RAW DATA =
*** Begin section ***

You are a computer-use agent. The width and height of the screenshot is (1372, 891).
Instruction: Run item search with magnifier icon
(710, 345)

*** End section ***
*** Begin section ***

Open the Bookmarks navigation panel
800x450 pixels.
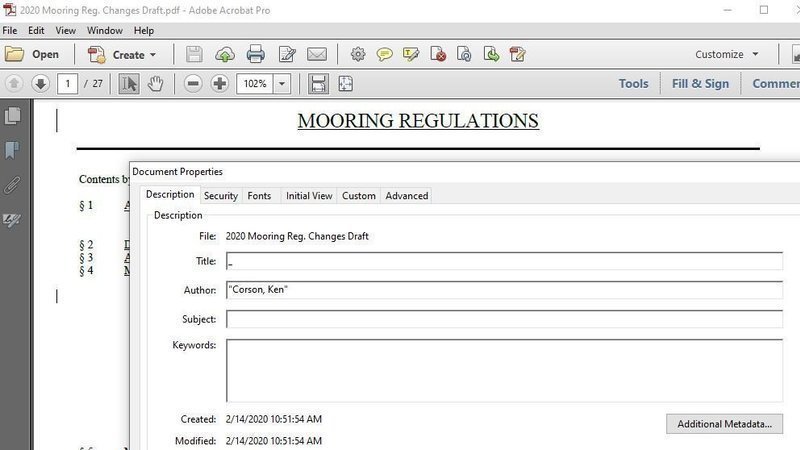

*** End section ***

ABOUT THIS EXERCISE =
Given the records above, reproduce precisely and only the lines between the line holding "Open the Bookmarks navigation panel" and the line holding "800x450 pixels.", inclusive.

RESPONSE AREA =
Open the Bookmarks navigation panel
800x450 pixels.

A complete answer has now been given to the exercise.